Fitness plot between actual and predicted activities for model 3

In 3D-QSAR studies, 3D data points generated around thiazolidine-2,4-dione pharmacophore in model 3 are S_556 (−0.0929 −0.0812), S_1381 (−0.3207 −0.3034) and E_849 (0.2828 0.3184), that is, steric and electrostatic interaction field at lattice points 556, 1381 and 849, respectively (Figs. 6, 7). This helps in identification of various molecular features responsible for variation of activity and hence aid in design of novel anticancer agents. The steric descriptor such as S_556 and S_1381 with negative coefficients showed a region where bulky substituents are disfavored for activity. Electrostatic field descriptor such as E_849 with positive coefficient represents regions where electropositive (electron-withdrawing) groups are favorable for activity. The model is validated by predicting the biological activities of the test molecules, as indicated in Table 6.

Fig. 6
figure 6

Contribution plot for steric and electrostatic interactions of all compounds (model 3)

Fig. 7
figure 7

Contribution plot for steric and electrostatic interactions of the most active compound 19 in the selected series (model 3)

**What to work on:**
• a. Say whether each statement agrees with the 3D-QSAR passage. Answer yes or no for each, and quote the exact words from the passage that decide it.
(i) Bulky groups at the steric points S_556 and S_1381 are bad for activity.
(ii) The electrostatic point E_849 has a negative coefficient.
(iii) The test molecule predictions used to check the model are shown in Table 5.
• b. Retype the 3D-QSAR passage from "In 3D-QSAR studies, 3D" to "indicated in Table 6.".

**Records supplied:**
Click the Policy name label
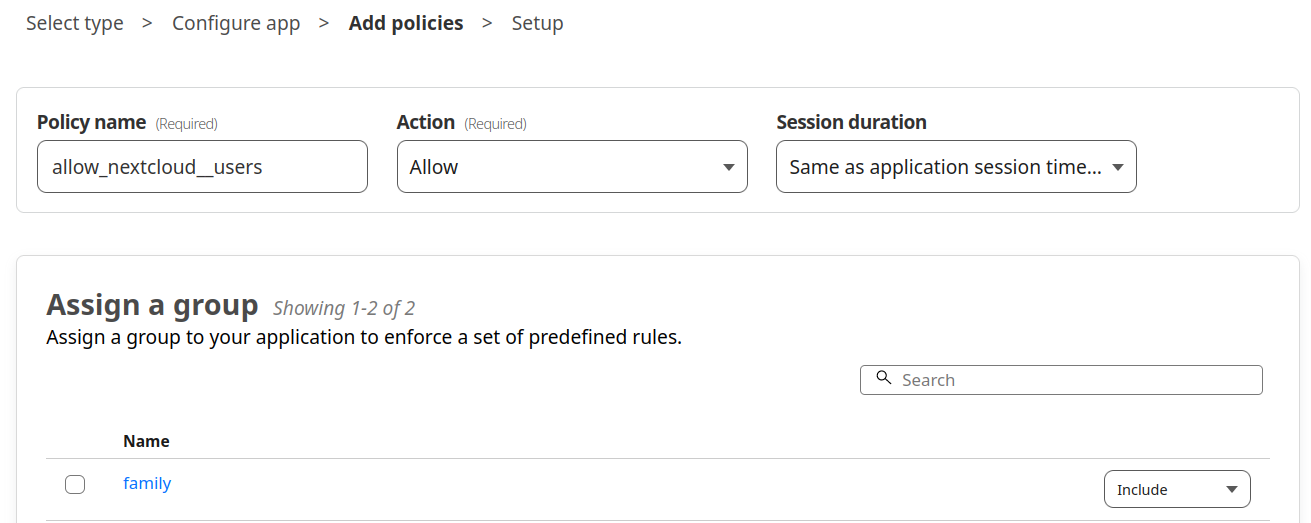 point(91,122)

---

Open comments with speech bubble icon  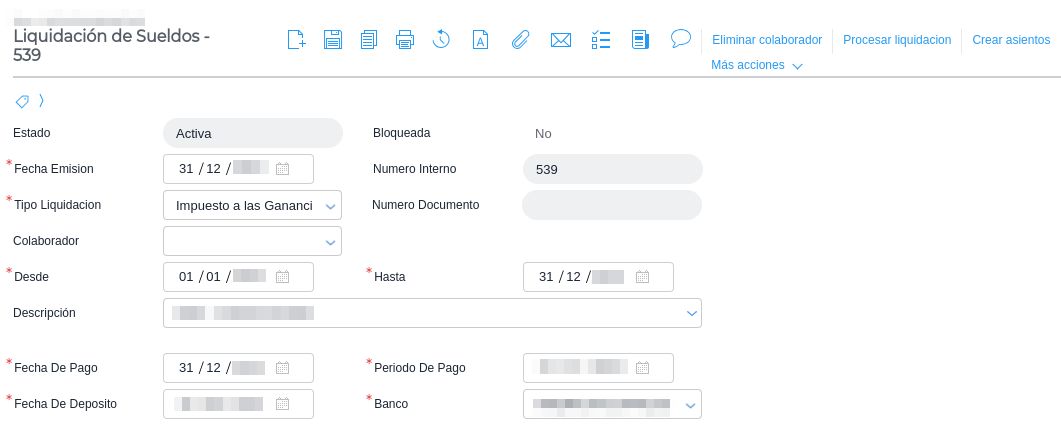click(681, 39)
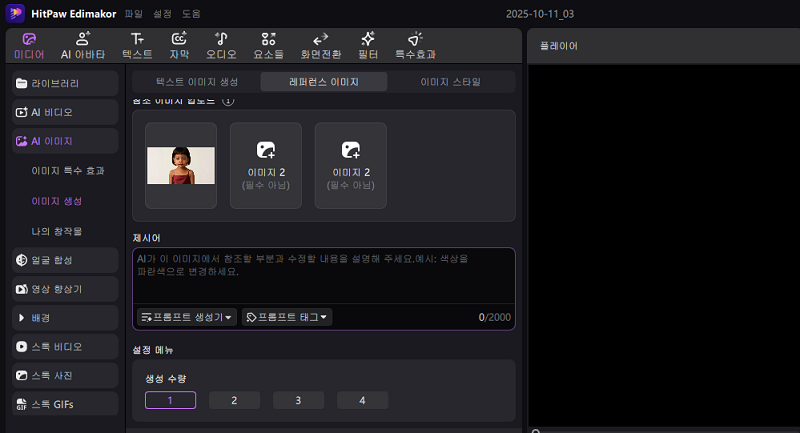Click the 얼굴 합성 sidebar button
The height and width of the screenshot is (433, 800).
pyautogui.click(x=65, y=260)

**Exercise results:**
• a.
(i) Yes: "bulky substituents are disfavored for activity"
(ii) No: "E_849 with positive coefficient"
(iii) No: "as indicated in Table 6"

• b.
In 3D-QSAR studies, 3D data points generated around thiazolidine-2,4-dione pharmacophore in model 3 are S_556 (−0.0929 −0.0812), S_1381 (−0.3207 −0.3034) and E_849 (0.2828 0.3184), that is, steric and electrostatic interaction field at lattice points 556, 1381 and 849, respectively (Figs. 6, 7). This helps in identification of various molecular features responsible for variation of activity and hence aid in design of novel anticancer agents. The steric descriptor such as S_556 and S_1381 with negative coefficients showed a region where bulky substituents are disfavored for activity. Electrostatic field descriptor such as E_849 with positive coefficient represents regions where electropositive (electron-withdrawing) groups are favorable for activity. The model is validated by predicting the biological activities of the test molecules, as indicated in Table 6.